1. mojobadshah Senior Member

    Is it possible that the Hebrew name Noah was borrowed from the Persian word Noe cf. new during the post-exilic Period when the Jews were living in Babylonia under the Persians to mean new beginning because the story of Noah was about a new beginning of the world?
  2. berndf Moderator

    German (Germany)
    Then the Tora needed to be post-exilic. That's not what we currently think.
  3. Triginta Septem Member

    Las Vegas, Nevada, USA
    English - America
    Noah comes from the ancient Hebrew Noach, meaning rest, or possibly consolation (When he received his name, his father said "This one will bring us comfort from our work and from the pain of our hands resulting from the ground which Jehovah has cursed.").
  4. origumi Senior Member

    According to the Biblical etymology you quote (Genesis 5:29), the name Noah is derived from root נ-ח-מ = comfort, thus not directly related to root נ-ו-ח = rest. Biblical etymologies do not necessarily follow a scientific trail, they tend to be moral and exegetic.
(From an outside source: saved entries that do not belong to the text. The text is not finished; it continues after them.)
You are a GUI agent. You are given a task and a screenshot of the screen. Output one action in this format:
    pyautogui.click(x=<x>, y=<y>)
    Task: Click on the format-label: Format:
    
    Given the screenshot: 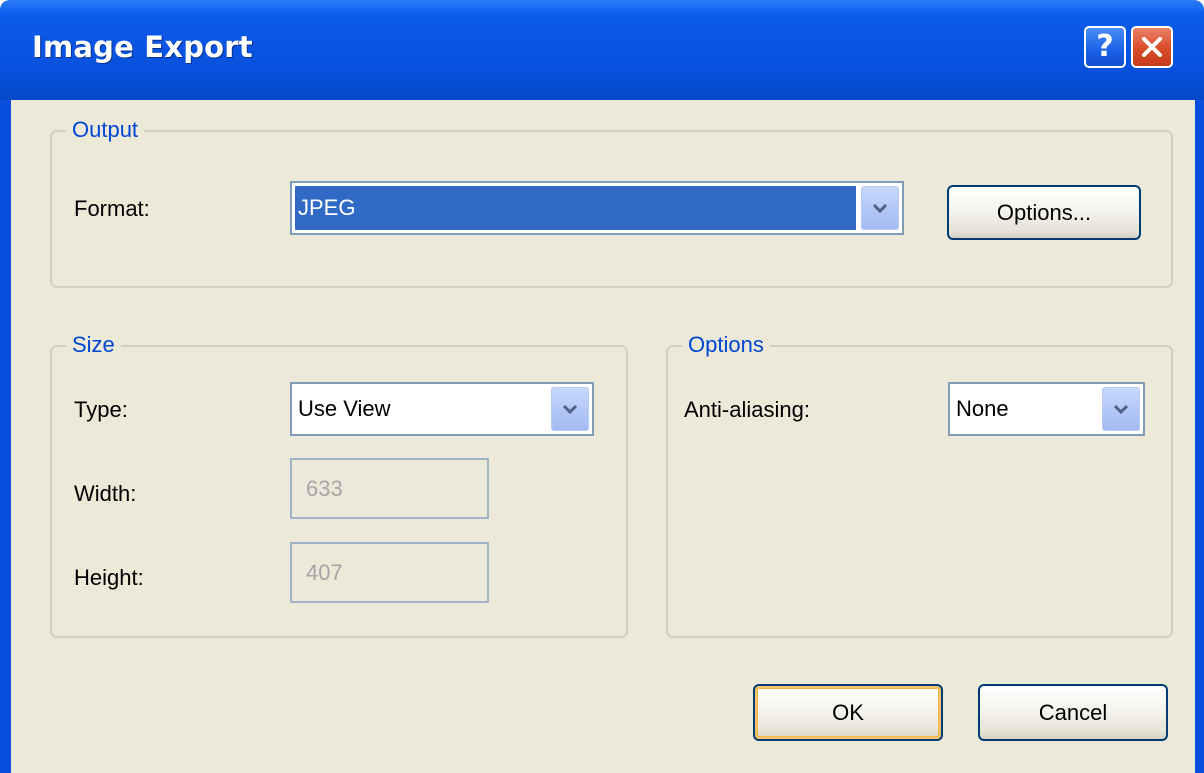 What is the action you would take?
    pyautogui.click(x=112, y=208)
Nevertheless, as the name Noah makes sense from Hebrew point of view, good arguments are expected if one wants to relate the name to a language other than Hebrew (or "proto-Hebrew" of some kind, as the Noah story may be older than Biblical Hebrew).
  5. Wolverine9 Senior Member

    American English
    Could the name Noah be of Akkadian (or other Semitic) origin?
  6. fdb Senior Member

    Cambridge, UK
    French (France)
    The Hebrew name Noăḥ ends in the consonant ḥ. New Persian naw rōz, Middle Persian nōg rōz “new day”, contains the IE word for “new”, Old Iranian naw-, plus the suffix –ka. Noăḥ and naw rōz have exactly one phoneme in common, the n-.